→ **What to do**: Please return exactly the line that contains "The width and" and every line after it, through the last line of the records below, with no pictures.

[Saved data entries]

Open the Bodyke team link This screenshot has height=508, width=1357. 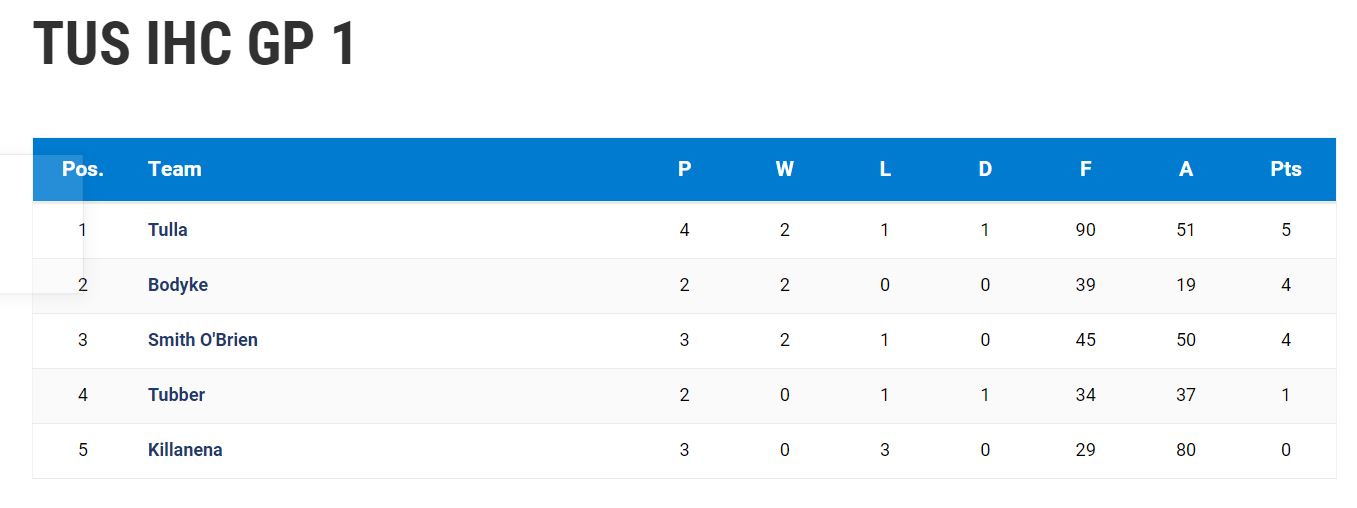(178, 285)
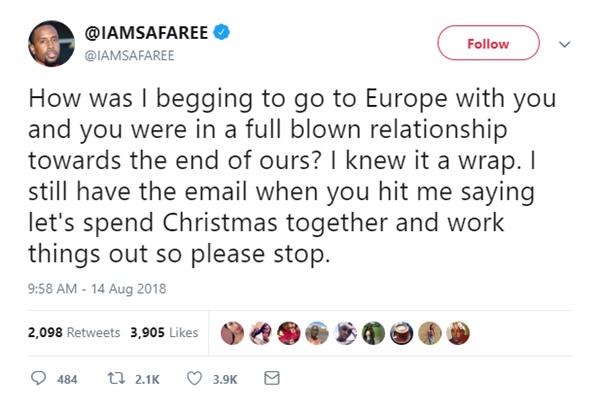Screen dimensions: 600x409
Task: View the 3,905 Likes list
Action: click(163, 331)
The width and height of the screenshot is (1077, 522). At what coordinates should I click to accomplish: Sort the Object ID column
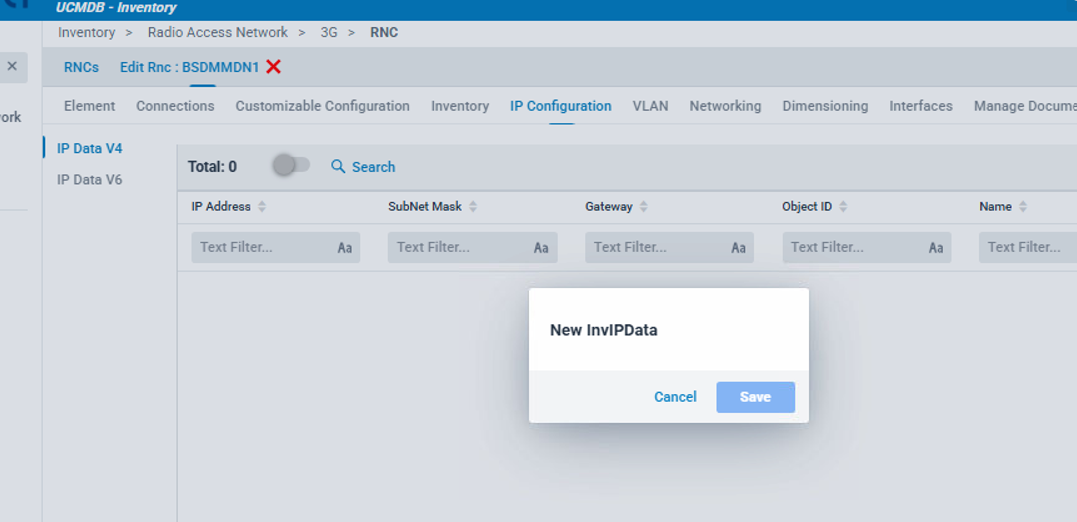[843, 207]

→ **Task response**:
The width and height of the screenshot is (1077, 522). At what coordinates should I click to accomplish: Sort the Object ID column
[843, 207]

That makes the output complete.